**EXERCISE AIM**
Would you please return the lines of the entries below starting at the line that has "Screen dimensions: 1215x570" and ending at the line that has "The width and height of the screenshot is (770, 436).", both included, exactly as they are?

**THE DATA**
──────
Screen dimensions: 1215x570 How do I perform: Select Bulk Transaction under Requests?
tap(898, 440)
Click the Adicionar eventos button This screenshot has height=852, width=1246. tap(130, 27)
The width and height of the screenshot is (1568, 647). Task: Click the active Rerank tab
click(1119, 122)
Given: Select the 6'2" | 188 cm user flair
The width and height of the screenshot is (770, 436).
──────
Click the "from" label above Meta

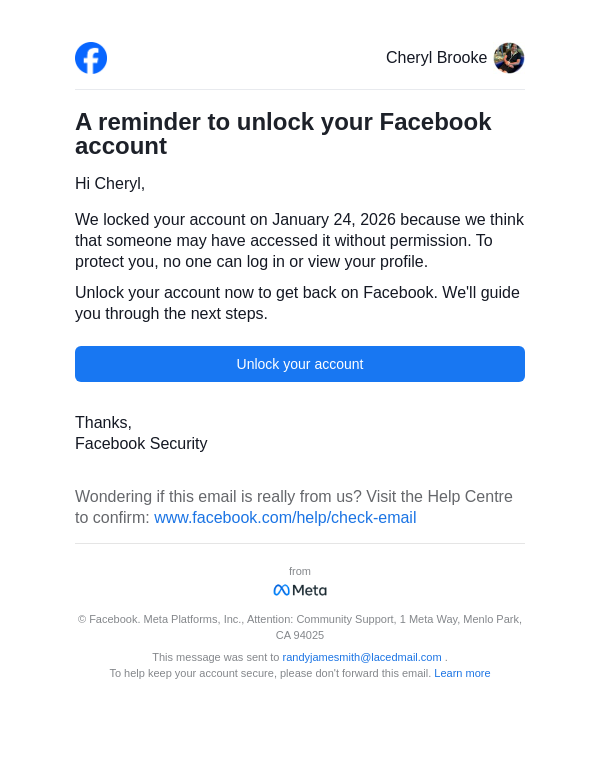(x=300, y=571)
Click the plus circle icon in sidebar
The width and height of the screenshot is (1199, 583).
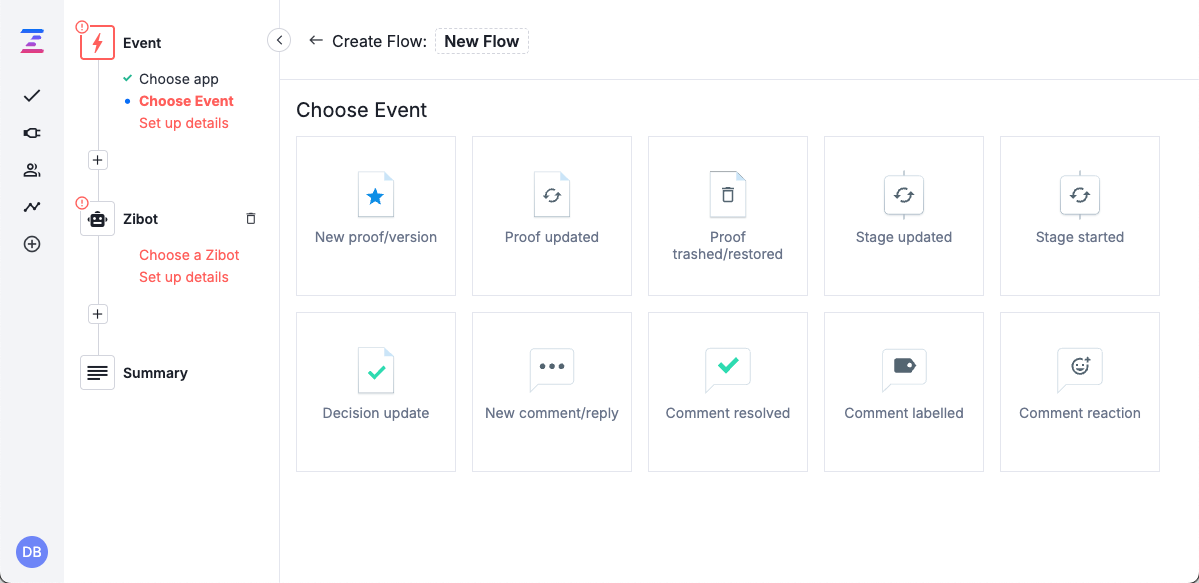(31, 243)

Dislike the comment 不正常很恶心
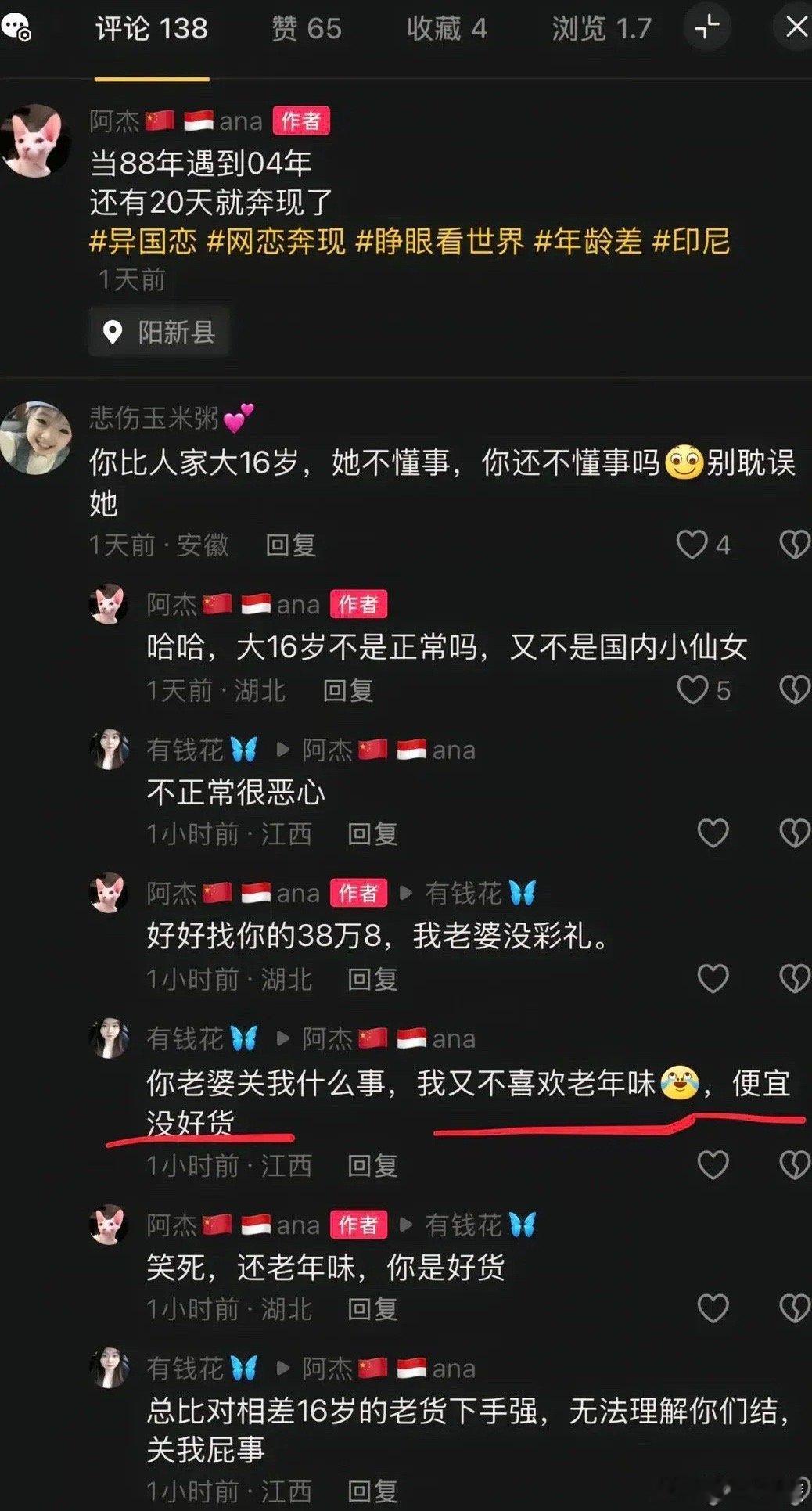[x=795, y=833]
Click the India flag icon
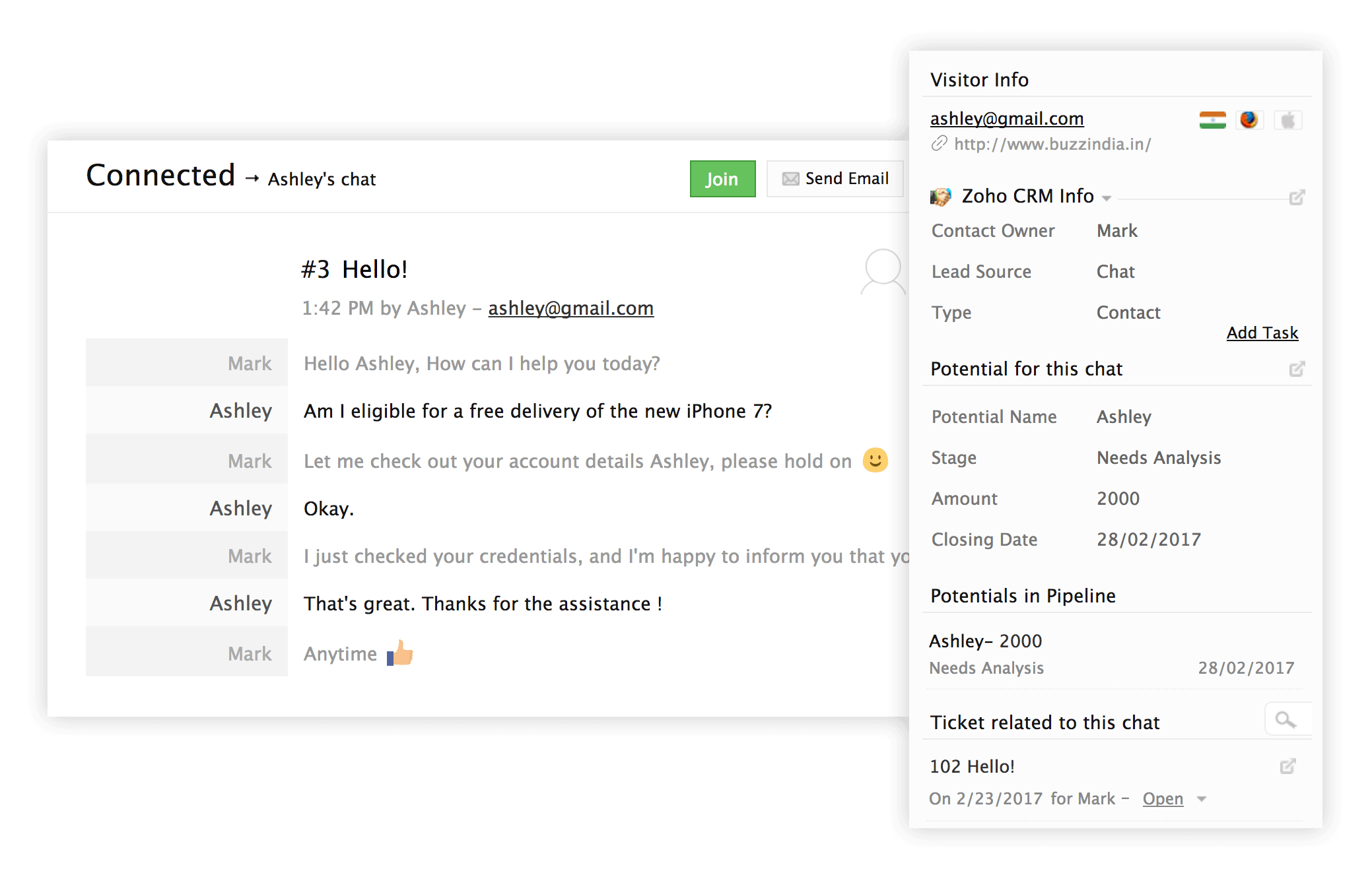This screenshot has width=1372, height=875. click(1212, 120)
──────
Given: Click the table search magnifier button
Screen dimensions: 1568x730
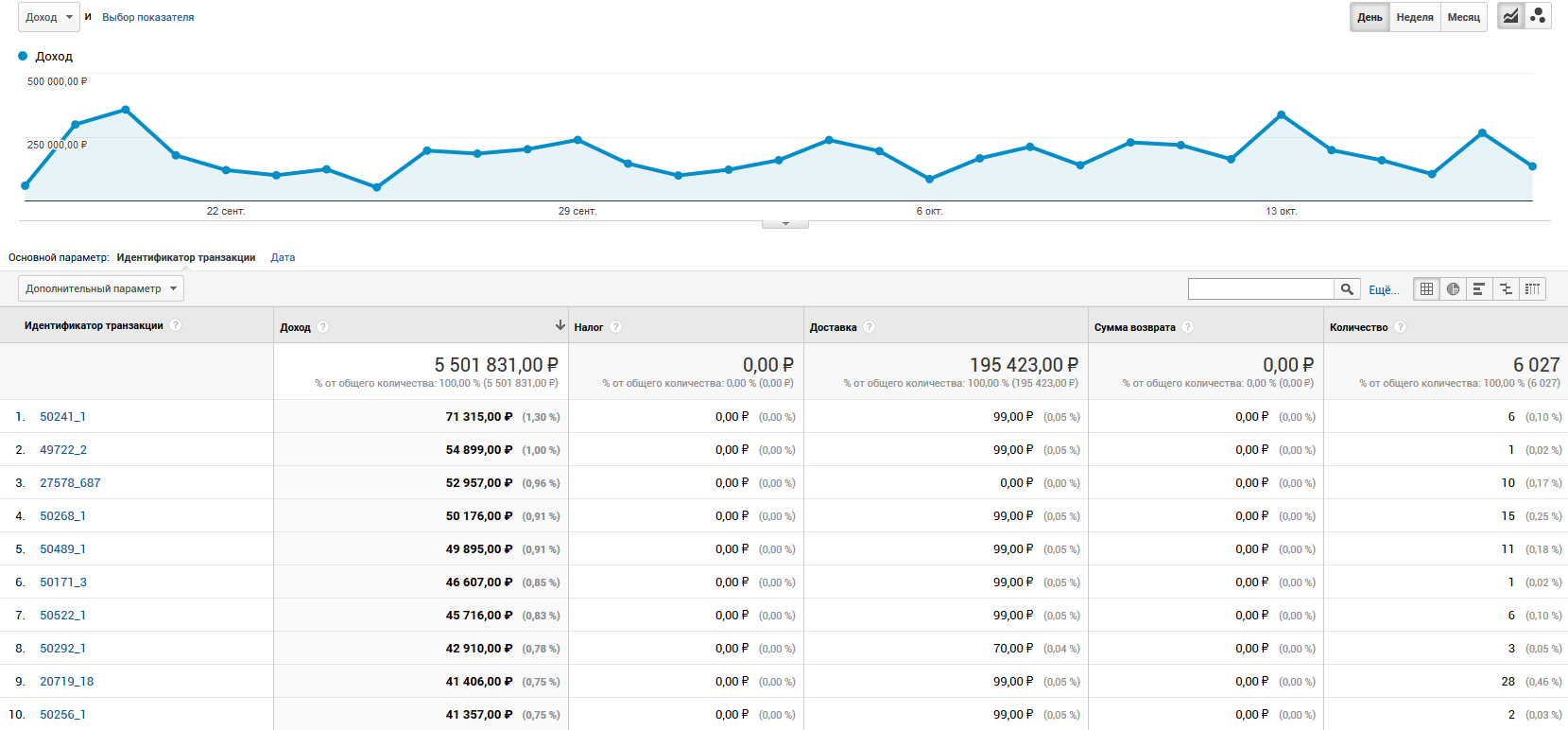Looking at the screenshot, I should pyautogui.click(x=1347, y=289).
──────
**RESPONSE AREA**
Screen dimensions: 1215x570 How do I perform: Select Bulk Transaction under Requests?
tap(898, 440)
Click the Adicionar eventos button This screenshot has height=852, width=1246. tap(130, 27)
The width and height of the screenshot is (1568, 647). Task: Click the active Rerank tab
click(1119, 122)
Given: Select the 6'2" | 188 cm user flair
The width and height of the screenshot is (770, 436).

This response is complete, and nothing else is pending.